Each line of the data that includes "Bold" must be copied.
--- RECORDS SHOWN ---
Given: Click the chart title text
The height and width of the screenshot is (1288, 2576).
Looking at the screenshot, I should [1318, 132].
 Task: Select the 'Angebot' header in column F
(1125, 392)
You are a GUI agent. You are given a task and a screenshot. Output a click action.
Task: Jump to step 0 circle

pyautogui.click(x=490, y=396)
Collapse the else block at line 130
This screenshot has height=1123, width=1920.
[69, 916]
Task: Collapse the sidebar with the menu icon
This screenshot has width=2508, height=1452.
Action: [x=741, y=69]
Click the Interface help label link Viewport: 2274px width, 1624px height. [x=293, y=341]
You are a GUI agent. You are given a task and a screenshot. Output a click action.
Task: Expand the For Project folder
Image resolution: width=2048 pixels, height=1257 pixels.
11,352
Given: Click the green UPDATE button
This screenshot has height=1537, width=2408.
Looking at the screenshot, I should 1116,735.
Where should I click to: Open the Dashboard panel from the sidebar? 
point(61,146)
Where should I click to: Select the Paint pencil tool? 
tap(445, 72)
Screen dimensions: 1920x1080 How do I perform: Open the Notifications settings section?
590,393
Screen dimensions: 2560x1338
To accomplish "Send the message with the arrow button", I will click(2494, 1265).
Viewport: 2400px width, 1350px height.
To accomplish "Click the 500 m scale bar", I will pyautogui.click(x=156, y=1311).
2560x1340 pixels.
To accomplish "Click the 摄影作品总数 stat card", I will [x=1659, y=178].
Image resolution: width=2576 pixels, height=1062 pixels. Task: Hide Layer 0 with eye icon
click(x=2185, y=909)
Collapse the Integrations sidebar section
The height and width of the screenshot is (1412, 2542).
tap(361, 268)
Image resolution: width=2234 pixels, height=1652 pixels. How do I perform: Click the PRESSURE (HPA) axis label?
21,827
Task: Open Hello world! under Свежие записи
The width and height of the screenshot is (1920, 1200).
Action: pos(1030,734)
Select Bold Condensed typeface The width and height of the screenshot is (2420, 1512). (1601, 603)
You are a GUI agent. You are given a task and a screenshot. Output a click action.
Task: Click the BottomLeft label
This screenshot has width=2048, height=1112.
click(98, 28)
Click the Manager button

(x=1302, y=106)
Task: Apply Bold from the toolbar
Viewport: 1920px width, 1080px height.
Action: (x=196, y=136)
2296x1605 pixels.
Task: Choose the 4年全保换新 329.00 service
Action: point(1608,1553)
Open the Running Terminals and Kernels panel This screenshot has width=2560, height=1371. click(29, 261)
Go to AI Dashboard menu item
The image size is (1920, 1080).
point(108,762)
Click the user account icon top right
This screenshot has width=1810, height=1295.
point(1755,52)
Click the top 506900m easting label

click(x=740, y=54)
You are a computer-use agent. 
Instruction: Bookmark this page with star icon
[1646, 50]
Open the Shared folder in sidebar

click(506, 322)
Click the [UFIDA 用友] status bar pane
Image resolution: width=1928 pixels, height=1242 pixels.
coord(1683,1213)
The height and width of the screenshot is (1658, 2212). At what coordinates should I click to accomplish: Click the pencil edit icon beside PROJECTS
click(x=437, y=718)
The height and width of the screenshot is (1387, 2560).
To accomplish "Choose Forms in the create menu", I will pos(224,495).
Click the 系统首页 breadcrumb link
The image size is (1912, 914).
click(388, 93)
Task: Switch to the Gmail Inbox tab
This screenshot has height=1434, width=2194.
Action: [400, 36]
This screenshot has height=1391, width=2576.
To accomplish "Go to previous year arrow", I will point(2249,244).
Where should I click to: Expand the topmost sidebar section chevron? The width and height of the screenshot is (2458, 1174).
---
→ ANSWER TO THE PROBLEM
Select Bold Condensed typeface The width and height of the screenshot is (2420, 1512). (1601, 603)
Task: Apply Bold from the toolbar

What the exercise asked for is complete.